HANNAH BRYAN concocts a warming soup with a kick

I ADAPTED this recipe from the vegetarian website meatfreemondays.com

I swapped some ingredients for items I had in the cupboard and the result was a delicious, filling soup with a bit of a kick thanks to the added chilli.

This isn’t a soup to make if you’re really hungry and wanting a quick fix though as the black beans need to be soaked for between eight to 12 hours before cooking. But after that the soup is quick and easy to make. I topped my soup with a little bit of rocket but it would be great served with some crusty bread or some sundried tomato and olive bread.

Spicy black bean soup

You will need:

1 red onion, chopped
2 garlic cloves, chopped
1 tbsp cumin
1 tsp oregano
Black pepper to season
1 tin chopped tomatoes
300g black beans (soaked for between eight to 12 hours)
2 vegetable sock cubes
450ml warm water
1 green chilli, finely chopped

Method:

After soaking the black beans overnight you can begin making the soup.

Once you’ve chopped the onion, garlic and chilli, start by heating a little olive oil in to a deep pan.

Make sure that you use a pan which is going to be big enough to hold the soup once the stock has been added.

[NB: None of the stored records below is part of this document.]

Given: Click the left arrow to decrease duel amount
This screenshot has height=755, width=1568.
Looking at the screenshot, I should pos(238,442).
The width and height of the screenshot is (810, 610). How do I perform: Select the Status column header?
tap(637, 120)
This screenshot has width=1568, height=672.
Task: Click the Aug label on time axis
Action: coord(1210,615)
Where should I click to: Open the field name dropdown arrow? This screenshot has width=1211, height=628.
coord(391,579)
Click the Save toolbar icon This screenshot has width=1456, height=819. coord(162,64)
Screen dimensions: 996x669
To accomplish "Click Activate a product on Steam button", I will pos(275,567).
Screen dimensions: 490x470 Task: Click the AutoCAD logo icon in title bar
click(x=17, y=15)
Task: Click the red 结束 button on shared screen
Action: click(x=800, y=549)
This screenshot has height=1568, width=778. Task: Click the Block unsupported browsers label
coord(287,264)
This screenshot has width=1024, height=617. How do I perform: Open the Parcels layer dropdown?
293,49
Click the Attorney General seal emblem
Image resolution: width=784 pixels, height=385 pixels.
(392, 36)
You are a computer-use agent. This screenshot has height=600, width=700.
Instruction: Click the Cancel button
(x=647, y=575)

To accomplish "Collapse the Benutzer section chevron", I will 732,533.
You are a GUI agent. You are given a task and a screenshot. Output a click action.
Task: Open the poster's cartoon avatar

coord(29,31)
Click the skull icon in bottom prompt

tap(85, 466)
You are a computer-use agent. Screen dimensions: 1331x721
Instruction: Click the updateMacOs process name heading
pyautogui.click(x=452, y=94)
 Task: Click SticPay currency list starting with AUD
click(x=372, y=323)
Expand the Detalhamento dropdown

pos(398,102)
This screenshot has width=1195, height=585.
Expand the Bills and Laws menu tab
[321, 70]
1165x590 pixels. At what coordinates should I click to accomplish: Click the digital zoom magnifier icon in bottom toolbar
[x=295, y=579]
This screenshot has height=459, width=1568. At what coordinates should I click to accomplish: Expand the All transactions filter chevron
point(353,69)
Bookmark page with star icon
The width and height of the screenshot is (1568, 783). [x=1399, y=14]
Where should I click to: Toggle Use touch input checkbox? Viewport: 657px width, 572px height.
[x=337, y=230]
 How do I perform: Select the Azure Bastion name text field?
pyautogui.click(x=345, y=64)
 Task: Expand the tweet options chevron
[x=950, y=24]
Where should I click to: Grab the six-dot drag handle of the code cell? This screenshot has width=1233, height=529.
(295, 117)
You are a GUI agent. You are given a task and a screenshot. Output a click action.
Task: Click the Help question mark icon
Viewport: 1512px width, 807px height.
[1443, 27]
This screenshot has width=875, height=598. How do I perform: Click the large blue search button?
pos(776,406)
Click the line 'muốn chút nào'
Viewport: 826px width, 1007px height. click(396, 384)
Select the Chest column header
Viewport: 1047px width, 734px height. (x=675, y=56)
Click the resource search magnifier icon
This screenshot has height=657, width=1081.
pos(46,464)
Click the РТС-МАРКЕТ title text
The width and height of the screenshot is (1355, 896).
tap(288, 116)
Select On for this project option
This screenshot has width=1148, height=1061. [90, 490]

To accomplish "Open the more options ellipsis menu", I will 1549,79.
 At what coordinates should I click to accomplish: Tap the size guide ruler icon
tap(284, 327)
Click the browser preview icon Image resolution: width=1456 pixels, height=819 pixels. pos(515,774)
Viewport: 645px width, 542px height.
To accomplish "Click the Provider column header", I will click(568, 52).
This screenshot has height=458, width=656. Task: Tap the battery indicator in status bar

Add the onions, garlic and cumin to the pan and simmer until the garlic and onions begin to soften. Then, add the remaining ingredients and simmer gradually for about 30 minutes, stirring from time to time.

The soup will be quite chunky but if you prefer a smoother soup just use a hand blender (or a potato masher if you don’t have a hand blender) to finish off the soup.